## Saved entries
╔══

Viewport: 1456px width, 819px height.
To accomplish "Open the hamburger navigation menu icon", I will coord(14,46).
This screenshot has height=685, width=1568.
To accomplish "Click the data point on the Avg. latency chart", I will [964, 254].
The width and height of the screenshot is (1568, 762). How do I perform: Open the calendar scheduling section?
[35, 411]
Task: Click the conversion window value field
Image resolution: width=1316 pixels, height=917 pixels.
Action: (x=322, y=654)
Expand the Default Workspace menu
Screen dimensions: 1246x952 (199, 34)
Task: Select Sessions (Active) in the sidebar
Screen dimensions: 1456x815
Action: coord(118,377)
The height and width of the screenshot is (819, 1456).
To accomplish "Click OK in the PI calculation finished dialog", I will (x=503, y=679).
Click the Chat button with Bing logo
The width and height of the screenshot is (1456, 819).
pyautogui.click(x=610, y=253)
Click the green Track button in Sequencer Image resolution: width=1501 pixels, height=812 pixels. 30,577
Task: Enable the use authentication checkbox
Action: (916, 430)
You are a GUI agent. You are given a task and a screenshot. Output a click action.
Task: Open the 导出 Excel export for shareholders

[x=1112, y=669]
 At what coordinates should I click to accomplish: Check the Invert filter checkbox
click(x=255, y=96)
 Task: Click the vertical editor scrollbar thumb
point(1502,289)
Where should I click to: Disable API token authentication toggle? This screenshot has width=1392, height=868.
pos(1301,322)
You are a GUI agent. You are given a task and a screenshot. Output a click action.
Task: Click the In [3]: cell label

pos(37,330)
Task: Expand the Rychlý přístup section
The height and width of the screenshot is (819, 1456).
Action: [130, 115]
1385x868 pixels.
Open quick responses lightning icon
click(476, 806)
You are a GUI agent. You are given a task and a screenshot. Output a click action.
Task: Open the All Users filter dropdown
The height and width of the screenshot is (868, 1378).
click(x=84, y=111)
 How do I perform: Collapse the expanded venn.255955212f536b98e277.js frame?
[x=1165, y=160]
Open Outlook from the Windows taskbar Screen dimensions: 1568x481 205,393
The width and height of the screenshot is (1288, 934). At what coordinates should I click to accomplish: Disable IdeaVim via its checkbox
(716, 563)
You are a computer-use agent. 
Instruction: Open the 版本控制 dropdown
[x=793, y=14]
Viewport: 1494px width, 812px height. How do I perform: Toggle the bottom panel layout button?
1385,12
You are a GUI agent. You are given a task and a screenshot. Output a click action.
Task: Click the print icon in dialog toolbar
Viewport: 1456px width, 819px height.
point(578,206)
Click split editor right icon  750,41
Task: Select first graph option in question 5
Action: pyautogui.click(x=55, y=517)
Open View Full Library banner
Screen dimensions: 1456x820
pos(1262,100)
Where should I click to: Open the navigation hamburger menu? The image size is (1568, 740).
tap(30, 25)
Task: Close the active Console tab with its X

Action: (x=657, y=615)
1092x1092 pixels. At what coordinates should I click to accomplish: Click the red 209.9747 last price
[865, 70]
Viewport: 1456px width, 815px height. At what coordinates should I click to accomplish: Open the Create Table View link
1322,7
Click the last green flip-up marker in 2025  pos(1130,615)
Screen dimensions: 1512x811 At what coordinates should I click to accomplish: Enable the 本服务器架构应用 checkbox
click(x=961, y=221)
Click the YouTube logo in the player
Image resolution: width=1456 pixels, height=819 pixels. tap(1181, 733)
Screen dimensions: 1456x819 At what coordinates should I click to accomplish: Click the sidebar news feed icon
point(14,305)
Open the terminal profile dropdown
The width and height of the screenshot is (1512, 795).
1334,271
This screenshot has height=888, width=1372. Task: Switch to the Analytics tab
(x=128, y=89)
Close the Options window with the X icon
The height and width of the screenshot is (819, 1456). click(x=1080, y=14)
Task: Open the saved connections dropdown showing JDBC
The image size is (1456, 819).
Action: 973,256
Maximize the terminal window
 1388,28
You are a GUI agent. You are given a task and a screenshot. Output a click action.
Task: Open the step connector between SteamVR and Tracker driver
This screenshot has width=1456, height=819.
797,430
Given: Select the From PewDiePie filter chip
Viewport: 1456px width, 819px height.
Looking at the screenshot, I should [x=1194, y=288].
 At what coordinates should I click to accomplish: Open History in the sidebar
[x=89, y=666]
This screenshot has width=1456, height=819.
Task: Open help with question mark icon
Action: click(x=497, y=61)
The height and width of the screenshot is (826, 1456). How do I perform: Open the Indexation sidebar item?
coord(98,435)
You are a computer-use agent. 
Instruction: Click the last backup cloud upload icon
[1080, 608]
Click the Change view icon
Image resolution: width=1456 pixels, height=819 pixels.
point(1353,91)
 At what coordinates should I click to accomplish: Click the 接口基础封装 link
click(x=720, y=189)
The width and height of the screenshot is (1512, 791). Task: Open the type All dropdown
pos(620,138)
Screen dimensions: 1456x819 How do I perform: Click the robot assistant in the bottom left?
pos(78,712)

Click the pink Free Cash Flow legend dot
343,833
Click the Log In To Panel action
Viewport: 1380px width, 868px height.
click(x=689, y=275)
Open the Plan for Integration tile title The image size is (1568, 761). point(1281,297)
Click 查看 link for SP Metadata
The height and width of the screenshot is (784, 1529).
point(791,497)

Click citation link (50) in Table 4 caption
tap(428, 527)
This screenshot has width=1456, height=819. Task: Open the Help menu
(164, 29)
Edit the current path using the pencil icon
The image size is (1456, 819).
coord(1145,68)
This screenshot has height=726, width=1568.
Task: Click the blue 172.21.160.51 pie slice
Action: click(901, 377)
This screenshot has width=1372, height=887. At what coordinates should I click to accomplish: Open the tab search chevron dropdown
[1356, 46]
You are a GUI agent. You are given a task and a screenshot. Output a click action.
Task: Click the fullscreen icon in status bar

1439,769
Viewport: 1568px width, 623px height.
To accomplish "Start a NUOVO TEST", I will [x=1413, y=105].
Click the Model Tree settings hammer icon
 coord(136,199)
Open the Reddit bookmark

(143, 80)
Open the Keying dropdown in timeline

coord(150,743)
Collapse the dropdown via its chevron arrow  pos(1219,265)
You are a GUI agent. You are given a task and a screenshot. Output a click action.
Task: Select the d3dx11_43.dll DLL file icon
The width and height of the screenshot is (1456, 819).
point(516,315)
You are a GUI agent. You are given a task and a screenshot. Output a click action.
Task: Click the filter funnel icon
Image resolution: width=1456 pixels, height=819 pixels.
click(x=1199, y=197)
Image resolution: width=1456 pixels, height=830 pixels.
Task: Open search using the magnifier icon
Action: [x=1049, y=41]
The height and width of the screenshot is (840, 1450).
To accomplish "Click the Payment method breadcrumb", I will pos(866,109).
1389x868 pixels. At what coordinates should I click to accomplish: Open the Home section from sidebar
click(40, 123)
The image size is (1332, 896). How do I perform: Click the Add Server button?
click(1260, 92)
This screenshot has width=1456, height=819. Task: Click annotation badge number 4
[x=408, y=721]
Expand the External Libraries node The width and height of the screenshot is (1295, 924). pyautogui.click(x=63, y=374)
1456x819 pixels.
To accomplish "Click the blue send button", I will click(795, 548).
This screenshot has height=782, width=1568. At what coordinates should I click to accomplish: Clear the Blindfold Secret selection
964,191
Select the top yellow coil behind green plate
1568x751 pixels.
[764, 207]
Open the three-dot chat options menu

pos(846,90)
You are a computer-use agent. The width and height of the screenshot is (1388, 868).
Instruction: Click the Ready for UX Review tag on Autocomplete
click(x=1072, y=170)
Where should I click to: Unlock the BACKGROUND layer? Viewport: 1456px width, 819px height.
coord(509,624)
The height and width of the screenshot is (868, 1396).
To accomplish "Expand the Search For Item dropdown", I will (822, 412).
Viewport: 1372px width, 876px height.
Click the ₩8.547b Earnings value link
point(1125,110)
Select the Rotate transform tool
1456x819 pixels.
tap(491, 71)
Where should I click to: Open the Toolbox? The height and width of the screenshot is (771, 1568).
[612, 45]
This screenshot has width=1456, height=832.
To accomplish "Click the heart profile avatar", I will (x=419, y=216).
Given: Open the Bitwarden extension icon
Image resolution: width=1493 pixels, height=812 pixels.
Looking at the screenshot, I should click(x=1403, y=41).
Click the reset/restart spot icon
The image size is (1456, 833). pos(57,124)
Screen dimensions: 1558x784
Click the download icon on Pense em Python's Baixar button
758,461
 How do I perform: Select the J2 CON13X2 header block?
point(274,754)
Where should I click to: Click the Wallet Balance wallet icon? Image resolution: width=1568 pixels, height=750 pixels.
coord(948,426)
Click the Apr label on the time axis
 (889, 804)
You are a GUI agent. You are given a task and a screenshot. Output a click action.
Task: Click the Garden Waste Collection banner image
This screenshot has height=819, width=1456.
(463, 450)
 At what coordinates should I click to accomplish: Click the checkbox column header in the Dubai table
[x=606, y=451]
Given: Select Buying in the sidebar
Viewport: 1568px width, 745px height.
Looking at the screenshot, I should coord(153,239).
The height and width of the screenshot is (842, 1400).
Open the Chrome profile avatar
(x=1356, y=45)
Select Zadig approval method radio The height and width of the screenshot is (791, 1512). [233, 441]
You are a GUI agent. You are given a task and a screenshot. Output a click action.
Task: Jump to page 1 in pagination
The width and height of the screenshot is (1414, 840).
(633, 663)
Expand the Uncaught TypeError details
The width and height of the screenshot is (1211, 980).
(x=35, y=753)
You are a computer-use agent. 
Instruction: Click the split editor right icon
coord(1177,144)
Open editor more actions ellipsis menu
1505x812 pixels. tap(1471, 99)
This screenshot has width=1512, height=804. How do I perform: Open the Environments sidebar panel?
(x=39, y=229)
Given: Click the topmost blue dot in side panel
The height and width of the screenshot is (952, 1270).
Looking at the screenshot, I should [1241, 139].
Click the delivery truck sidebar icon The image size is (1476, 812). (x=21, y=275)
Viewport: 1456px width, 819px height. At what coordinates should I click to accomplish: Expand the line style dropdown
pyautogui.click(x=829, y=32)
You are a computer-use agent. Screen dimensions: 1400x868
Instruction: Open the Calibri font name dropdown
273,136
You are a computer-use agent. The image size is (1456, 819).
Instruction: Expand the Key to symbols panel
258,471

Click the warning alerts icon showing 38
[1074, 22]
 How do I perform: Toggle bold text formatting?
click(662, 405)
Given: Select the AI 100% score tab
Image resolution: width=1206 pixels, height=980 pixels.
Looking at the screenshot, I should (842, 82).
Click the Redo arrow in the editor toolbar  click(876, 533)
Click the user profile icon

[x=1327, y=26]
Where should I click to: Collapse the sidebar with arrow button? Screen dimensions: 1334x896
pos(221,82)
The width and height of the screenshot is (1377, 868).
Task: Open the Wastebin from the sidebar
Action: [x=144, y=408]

╚══

## What is required
Reproduce the records above line by line, without any change, up to and including the line that holds "Open Outlook from".

## Output for this exercise
Viewport: 1456px width, 819px height.
To accomplish "Open the hamburger navigation menu icon", I will coord(14,46).
This screenshot has height=685, width=1568.
To accomplish "Click the data point on the Avg. latency chart", I will [964, 254].
The width and height of the screenshot is (1568, 762). How do I perform: Open the calendar scheduling section?
[35, 411]
Task: Click the conversion window value field
Image resolution: width=1316 pixels, height=917 pixels.
Action: (x=322, y=654)
Expand the Default Workspace menu
Screen dimensions: 1246x952 (199, 34)
Task: Select Sessions (Active) in the sidebar
Screen dimensions: 1456x815
Action: coord(118,377)
The height and width of the screenshot is (819, 1456).
To accomplish "Click OK in the PI calculation finished dialog", I will (x=503, y=679).
Click the Chat button with Bing logo
The width and height of the screenshot is (1456, 819).
pyautogui.click(x=610, y=253)
Click the green Track button in Sequencer Image resolution: width=1501 pixels, height=812 pixels. 30,577
Task: Enable the use authentication checkbox
Action: (916, 430)
You are a GUI agent. You are given a task and a screenshot. Output a click action.
Task: Open the 导出 Excel export for shareholders

[x=1112, y=669]
 At what coordinates should I click to accomplish: Check the Invert filter checkbox
click(x=255, y=96)
 Task: Click the vertical editor scrollbar thumb
point(1502,289)
Where should I click to: Disable API token authentication toggle? This screenshot has width=1392, height=868.
pos(1301,322)
You are a GUI agent. You are given a task and a screenshot. Output a click action.
Task: Click the In [3]: cell label

pos(37,330)
Task: Expand the Rychlý přístup section
The height and width of the screenshot is (819, 1456).
Action: [130, 115]
1385x868 pixels.
Open quick responses lightning icon
click(476, 806)
You are a GUI agent. You are given a task and a screenshot. Output a click action.
Task: Open the All Users filter dropdown
The height and width of the screenshot is (868, 1378).
click(x=84, y=111)
 How do I perform: Collapse the expanded venn.255955212f536b98e277.js frame?
[x=1165, y=160]
Open Outlook from the Windows taskbar Screen dimensions: 1568x481 205,393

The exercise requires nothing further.